- Aim of the task -
Copy every line from the records below that carries the word "agent".

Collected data
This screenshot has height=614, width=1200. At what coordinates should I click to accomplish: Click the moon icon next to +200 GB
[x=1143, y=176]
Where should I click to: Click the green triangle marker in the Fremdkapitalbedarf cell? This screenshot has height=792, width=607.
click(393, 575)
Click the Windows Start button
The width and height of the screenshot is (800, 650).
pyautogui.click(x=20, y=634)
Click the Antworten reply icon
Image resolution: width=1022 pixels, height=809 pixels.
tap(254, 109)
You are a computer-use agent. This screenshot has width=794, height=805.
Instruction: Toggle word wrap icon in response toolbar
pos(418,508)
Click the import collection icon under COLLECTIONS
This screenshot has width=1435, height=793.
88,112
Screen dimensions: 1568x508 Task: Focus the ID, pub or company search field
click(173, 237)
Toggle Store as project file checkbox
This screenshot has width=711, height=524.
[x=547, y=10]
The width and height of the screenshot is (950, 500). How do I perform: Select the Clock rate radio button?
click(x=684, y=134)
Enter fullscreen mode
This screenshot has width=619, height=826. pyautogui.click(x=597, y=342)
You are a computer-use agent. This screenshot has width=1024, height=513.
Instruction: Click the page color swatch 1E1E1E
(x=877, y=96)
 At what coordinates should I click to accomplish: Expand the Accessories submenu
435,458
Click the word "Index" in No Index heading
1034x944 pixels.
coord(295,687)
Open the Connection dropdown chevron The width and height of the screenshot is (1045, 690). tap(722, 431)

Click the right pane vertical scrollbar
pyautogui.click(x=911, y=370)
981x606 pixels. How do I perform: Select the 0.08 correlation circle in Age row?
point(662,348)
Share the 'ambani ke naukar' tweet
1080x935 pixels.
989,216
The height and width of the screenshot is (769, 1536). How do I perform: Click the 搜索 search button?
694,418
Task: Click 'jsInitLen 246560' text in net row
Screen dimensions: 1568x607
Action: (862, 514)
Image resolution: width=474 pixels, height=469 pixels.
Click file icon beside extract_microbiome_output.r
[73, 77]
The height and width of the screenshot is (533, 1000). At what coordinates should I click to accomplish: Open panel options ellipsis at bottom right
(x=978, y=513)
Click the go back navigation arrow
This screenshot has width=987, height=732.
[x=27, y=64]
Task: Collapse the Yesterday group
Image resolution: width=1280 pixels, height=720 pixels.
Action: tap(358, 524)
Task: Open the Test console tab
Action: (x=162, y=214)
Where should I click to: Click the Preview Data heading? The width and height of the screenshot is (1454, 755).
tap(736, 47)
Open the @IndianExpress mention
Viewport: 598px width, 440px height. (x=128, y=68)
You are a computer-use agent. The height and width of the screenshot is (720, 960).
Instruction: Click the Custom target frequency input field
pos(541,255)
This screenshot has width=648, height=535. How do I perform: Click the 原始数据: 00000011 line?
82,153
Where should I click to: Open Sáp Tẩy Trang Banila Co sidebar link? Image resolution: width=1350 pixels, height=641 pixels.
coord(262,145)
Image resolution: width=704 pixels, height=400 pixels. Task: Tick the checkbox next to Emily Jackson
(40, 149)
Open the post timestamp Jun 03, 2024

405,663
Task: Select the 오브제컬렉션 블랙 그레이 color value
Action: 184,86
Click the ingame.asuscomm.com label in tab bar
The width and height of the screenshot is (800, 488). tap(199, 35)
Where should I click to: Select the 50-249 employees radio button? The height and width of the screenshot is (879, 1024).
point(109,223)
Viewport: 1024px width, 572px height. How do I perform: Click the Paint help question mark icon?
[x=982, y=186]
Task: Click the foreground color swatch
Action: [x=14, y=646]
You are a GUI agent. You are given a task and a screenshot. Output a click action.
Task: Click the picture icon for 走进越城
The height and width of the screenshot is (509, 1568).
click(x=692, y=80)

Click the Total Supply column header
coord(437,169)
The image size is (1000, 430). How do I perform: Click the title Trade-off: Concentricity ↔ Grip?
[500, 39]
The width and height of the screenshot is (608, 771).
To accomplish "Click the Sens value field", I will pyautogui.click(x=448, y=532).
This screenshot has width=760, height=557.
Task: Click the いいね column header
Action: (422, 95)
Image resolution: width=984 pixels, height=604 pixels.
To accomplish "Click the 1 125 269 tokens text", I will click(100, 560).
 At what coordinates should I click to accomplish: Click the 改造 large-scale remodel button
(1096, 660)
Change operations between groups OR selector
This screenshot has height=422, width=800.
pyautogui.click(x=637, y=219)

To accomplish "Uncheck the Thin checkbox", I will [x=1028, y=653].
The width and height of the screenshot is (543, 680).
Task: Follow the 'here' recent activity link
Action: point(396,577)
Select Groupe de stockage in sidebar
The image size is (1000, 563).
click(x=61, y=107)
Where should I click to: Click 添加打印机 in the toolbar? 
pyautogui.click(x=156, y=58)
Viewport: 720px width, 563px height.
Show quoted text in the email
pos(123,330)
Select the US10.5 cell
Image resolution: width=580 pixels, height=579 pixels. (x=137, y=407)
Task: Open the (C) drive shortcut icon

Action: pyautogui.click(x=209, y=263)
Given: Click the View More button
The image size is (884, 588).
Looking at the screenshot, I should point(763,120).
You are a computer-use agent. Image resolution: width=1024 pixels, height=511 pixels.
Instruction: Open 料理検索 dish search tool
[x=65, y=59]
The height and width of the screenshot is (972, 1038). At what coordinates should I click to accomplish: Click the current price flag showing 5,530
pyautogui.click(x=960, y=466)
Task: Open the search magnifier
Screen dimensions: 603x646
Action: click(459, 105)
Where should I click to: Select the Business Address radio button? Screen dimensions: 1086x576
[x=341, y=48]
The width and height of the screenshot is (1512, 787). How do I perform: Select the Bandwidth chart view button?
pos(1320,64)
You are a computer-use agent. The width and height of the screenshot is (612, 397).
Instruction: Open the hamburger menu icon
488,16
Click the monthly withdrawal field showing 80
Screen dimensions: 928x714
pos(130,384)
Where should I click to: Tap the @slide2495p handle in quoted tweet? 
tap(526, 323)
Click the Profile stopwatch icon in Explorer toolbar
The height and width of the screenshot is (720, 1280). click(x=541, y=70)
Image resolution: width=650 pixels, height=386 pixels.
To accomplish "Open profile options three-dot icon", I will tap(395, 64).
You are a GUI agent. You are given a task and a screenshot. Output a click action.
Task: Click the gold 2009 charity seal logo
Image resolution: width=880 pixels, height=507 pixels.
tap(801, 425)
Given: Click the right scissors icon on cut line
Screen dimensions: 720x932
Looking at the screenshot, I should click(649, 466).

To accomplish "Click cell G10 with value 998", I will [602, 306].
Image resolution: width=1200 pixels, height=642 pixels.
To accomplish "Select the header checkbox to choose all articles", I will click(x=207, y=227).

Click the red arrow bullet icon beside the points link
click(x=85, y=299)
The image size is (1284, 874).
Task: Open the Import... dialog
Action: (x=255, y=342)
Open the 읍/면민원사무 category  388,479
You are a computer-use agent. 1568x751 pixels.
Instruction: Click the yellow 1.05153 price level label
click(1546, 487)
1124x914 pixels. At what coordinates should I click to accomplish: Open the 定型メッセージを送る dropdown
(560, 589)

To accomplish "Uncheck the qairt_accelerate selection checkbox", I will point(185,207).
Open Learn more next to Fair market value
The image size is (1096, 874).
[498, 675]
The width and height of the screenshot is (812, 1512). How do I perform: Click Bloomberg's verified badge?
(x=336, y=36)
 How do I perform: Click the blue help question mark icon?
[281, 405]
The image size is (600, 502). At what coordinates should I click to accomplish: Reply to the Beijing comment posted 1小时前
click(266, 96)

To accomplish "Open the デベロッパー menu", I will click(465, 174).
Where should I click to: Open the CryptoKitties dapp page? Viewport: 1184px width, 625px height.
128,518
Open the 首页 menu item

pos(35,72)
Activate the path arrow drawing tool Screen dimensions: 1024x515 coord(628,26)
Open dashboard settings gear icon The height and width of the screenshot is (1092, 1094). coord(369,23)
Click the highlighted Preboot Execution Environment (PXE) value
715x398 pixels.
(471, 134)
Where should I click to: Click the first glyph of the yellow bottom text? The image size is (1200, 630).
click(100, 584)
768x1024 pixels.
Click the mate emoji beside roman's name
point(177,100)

- Expected answer -
You are a computer-use agent. This screenshot has width=794, height=805.
You are a computer-use agent. This screenshot has width=1024, height=513.
You are a computer-use agent. The height and width of the screenshot is (720, 960).
You are a GUI agent. You are given a task and a screenshot. Output a click action.
You are a computer-use agent. Image resolution: width=1024 pixels, height=511 pixels.
You are a computer-use agent. The width and height of the screenshot is (612, 397).
You are a GUI agent. You are given a task and a screenshot. Output a click action.
You are a computer-use agent. 1568x751 pixels.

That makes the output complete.